*** Opening of Records for processing ***

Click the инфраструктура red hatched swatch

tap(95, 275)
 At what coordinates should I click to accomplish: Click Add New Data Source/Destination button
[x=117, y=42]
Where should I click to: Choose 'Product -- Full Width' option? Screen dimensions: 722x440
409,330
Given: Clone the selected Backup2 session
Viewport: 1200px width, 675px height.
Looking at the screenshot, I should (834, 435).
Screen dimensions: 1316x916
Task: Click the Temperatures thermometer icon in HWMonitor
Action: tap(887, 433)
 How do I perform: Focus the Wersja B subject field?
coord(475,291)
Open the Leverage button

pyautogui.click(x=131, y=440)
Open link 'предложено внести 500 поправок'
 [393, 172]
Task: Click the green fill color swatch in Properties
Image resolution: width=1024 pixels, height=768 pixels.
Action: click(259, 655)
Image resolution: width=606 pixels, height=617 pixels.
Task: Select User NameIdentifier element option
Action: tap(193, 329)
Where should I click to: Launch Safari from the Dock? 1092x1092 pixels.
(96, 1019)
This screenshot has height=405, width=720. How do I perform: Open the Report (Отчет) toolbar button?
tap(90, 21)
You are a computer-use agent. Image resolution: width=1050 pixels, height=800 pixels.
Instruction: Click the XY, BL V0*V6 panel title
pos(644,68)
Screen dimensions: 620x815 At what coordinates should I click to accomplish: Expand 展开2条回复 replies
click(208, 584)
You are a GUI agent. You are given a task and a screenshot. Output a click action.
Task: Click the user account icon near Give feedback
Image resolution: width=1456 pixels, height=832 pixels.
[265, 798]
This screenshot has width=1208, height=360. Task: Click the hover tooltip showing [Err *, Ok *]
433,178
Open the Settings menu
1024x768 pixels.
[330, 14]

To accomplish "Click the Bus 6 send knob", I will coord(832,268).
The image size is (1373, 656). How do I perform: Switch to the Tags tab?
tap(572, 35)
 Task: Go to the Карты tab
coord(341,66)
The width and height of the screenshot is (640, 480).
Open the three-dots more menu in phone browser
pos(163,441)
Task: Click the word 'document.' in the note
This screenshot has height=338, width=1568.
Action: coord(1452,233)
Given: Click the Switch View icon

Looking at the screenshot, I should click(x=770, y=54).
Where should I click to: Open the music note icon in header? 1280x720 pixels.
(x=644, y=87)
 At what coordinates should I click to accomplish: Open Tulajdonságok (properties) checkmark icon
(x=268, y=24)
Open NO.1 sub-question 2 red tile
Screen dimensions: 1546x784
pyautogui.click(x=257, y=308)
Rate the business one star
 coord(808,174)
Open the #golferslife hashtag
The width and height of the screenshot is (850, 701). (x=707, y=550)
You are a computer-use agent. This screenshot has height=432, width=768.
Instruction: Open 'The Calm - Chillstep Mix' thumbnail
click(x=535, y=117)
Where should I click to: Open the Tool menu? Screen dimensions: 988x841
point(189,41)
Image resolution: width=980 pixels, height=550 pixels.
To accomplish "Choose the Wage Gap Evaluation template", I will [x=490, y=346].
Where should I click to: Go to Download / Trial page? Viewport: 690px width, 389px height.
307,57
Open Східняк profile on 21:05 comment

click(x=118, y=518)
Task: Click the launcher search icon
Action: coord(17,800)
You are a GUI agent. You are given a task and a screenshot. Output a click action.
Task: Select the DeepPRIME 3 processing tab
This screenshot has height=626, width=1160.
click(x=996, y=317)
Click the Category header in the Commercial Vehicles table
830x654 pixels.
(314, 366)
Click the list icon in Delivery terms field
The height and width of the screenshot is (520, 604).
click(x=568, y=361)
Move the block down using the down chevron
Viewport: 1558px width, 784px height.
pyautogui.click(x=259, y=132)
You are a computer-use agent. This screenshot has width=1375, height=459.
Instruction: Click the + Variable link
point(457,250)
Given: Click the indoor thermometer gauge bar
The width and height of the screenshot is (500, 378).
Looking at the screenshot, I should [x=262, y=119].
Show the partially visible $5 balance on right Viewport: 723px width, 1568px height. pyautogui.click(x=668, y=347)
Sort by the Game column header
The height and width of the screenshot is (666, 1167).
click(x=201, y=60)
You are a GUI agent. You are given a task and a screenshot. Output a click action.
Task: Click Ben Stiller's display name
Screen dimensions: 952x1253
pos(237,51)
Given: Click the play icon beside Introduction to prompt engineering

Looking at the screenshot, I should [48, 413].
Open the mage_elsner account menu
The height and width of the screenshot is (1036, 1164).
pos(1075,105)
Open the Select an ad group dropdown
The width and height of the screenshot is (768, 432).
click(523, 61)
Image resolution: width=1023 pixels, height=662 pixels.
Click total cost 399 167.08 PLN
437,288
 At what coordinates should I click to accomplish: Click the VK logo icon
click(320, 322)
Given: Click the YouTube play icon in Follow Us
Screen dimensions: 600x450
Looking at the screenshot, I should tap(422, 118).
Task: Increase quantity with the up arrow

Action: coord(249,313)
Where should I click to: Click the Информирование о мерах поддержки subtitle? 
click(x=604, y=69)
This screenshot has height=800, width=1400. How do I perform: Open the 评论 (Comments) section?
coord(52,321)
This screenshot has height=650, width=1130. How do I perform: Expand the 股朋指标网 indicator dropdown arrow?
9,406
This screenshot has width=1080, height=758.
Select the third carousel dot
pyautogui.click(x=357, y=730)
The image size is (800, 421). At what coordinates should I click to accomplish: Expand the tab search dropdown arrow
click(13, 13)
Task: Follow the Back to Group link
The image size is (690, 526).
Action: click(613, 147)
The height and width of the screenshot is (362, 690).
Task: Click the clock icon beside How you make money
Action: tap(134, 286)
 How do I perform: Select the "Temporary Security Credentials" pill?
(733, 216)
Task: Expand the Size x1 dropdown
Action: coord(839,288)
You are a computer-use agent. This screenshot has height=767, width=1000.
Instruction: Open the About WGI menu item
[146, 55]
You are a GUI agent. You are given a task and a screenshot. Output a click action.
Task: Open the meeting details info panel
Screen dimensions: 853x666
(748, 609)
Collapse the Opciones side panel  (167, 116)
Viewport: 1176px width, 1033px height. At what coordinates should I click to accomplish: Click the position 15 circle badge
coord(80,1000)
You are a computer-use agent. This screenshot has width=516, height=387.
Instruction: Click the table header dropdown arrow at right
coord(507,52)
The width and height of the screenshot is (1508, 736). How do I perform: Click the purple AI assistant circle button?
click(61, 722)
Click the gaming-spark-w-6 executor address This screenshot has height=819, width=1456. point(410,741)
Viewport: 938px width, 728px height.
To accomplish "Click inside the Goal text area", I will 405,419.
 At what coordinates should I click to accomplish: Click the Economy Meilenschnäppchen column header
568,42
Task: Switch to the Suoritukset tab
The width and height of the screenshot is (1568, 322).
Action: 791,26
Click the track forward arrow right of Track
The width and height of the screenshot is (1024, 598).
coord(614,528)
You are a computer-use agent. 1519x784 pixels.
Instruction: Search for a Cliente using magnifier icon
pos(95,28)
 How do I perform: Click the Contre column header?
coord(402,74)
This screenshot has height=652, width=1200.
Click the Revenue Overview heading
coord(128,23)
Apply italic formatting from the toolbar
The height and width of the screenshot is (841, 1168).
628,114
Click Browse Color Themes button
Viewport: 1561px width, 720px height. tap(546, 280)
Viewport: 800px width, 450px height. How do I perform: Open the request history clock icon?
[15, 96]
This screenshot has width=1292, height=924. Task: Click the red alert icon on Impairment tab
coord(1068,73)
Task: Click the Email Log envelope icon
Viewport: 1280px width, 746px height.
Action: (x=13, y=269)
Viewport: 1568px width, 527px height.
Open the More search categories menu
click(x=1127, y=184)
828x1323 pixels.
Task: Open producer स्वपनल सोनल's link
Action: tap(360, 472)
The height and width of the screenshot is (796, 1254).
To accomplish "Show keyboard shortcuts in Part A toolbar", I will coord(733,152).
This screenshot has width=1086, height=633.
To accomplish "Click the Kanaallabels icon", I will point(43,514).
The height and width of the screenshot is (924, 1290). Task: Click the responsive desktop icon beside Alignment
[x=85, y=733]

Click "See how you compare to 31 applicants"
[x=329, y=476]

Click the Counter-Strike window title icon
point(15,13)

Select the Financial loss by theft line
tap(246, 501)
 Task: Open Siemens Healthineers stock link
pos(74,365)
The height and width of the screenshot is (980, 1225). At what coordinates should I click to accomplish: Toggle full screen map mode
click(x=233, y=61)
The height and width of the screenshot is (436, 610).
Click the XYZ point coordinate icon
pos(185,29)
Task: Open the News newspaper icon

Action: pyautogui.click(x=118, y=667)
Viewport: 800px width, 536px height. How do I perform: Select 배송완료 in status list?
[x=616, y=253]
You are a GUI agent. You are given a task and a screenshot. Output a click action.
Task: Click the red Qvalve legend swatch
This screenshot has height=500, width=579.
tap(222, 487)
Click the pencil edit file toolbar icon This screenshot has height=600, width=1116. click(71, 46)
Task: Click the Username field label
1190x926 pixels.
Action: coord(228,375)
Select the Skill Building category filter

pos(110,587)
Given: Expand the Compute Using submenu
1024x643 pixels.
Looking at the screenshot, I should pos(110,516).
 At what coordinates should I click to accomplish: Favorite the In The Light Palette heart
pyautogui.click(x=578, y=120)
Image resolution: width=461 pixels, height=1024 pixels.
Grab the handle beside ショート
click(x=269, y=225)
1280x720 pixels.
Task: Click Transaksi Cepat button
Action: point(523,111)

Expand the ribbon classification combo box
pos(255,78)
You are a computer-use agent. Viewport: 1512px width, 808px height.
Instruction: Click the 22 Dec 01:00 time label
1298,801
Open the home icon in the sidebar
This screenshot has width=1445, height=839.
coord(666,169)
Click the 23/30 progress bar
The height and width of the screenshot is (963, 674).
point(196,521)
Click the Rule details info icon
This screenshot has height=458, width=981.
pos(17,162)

*** Close of Records for processing ***

▶ _What to produce_
Which lines of the data contain the word "will"? Copy each one.

▶ _Reply_
To accomplish "Click the Bus 6 send knob", I will coord(832,268).
To accomplish "Choose the Wage Gap Evaluation template", I will [x=490, y=346].
To accomplish "Click inside the Goal text area", I will 405,419.
To accomplish "Show keyboard shortcuts in Part A toolbar", I will coord(733,152).
To accomplish "Click the Kanaallabels icon", I will point(43,514).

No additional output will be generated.